== Excerpt provided ==

Most Americans use at least one social media network, but some people document every detail of their daily lives without thinking about what they are posting on their social networking profiles. While most posts on social media aren’t going to have a detrimental influence on a person’s daily life, oversharing on social media after a vehicle accident might harm a personal injury claim.
A victim of a vehicle crash may feel compelled to tell others about the accident on Facebook to gain sympathy or support from friends. However, your negotiations with the insurance company could be impacted if you post too many details on social media. Discussing your negative opinions or experiences when dealing with an insurance adjuster only complicates the claims process with them.
The Risks of Discussing a Car Accident In Virginia On Social Media
In order to strengthen their claim, the insurance company may be able to access your public social media accounts in order to gather more information on you and undermine your case.

===

* [Exercise set]:
1 > Answer these questions about the passage on social media after a car accident:
(a) According to the opening sentence, how many Americans use at least one social media network?
(b) What might a crash victim hope to gain from friends by posting about the accident on Facebook?
(c) Which of your social media accounts may the insurance company be able to access?
2 > From the final paragraph of the passage on social media after a car accident, list each aim the insurance company may have in accessing your social media accounts.

== Rows ==

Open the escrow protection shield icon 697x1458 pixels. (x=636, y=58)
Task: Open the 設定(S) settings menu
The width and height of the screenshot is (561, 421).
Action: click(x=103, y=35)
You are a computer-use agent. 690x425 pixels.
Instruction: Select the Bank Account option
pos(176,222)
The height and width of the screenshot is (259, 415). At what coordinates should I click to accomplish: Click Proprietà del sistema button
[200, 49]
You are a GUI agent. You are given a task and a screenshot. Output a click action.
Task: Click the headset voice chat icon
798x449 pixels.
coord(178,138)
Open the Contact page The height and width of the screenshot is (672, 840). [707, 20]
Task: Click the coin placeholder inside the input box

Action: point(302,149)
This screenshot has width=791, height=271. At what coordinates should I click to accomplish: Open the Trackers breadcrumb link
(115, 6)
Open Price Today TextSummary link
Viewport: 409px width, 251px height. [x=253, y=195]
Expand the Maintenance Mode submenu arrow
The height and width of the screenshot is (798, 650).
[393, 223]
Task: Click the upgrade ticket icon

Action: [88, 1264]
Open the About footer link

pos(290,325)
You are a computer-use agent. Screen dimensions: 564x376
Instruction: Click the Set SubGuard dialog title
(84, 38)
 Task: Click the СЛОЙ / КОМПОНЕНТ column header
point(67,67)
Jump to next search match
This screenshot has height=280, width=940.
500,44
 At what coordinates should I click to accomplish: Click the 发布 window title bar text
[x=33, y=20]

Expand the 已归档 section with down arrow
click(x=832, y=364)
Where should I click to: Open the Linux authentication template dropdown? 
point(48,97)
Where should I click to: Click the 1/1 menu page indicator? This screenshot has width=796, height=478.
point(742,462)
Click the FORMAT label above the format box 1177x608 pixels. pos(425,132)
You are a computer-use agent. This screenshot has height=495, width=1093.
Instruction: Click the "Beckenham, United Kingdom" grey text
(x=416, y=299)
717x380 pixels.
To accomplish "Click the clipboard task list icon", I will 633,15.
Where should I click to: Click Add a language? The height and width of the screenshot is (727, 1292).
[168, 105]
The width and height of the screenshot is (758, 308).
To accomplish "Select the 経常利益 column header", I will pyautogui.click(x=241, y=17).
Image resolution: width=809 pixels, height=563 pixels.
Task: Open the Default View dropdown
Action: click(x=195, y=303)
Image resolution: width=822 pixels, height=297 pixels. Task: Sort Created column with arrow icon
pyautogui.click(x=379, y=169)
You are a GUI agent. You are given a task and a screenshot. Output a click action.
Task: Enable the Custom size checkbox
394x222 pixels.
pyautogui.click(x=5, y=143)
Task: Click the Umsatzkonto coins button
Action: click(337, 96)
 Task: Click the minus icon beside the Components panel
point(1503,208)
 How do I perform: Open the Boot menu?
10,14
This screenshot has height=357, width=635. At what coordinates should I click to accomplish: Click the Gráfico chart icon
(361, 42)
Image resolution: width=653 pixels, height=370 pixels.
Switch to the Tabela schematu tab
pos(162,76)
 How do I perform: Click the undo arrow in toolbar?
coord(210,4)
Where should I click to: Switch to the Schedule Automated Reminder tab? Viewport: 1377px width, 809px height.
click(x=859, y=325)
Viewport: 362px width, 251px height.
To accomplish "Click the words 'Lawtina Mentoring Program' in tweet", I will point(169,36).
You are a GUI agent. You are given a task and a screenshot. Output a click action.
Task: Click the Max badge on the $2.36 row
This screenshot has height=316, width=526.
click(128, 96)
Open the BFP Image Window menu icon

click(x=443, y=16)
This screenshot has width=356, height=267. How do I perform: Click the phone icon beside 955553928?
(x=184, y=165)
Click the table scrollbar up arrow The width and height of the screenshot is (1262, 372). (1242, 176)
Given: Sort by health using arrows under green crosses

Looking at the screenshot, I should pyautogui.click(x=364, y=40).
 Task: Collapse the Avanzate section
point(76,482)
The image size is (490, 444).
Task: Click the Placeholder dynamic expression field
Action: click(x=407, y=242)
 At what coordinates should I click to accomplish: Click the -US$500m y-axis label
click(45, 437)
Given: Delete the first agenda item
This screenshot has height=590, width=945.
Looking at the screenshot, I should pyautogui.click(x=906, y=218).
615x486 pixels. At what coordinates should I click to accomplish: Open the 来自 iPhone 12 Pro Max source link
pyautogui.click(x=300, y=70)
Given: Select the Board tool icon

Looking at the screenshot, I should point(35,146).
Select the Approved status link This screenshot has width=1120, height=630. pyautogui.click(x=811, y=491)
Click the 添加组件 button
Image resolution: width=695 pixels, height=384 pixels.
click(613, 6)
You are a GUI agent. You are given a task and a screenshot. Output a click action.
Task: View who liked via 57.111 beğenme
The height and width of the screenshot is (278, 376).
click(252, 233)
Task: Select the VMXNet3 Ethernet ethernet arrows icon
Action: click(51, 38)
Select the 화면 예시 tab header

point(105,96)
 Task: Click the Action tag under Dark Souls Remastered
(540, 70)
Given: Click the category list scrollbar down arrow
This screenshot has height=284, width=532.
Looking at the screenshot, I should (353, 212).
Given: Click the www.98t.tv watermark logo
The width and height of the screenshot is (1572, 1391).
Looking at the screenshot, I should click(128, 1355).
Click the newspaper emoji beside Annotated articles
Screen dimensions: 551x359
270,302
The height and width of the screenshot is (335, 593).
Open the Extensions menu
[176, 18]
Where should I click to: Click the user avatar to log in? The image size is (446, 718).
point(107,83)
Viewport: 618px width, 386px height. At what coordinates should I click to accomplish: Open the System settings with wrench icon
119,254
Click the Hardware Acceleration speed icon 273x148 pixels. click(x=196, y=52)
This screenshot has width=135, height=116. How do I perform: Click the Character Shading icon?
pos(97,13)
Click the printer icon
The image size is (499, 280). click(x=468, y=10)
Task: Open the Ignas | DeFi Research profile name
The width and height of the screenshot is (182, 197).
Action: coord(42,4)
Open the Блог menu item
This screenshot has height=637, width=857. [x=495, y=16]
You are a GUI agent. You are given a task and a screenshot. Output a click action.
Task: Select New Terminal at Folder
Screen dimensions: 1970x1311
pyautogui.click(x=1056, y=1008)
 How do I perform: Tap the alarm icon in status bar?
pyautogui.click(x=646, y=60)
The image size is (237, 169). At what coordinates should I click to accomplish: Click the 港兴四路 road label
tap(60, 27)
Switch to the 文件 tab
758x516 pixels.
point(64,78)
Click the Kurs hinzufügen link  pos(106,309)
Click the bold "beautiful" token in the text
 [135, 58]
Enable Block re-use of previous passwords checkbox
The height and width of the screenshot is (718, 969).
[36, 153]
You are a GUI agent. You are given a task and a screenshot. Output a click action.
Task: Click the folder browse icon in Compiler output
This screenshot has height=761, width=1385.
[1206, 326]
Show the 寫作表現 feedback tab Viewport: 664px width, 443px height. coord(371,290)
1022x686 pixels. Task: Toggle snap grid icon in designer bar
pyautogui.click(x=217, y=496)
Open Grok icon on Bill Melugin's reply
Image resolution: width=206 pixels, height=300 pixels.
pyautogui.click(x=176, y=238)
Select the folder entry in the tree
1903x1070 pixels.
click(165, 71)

===

* [Solutions for each task]:
1 >
(a) Most Americans
(b) Sympathy or support
(c) Your public social media accounts

2 >
- To strengthen their claim
- To gather more information on you
- To undermine your case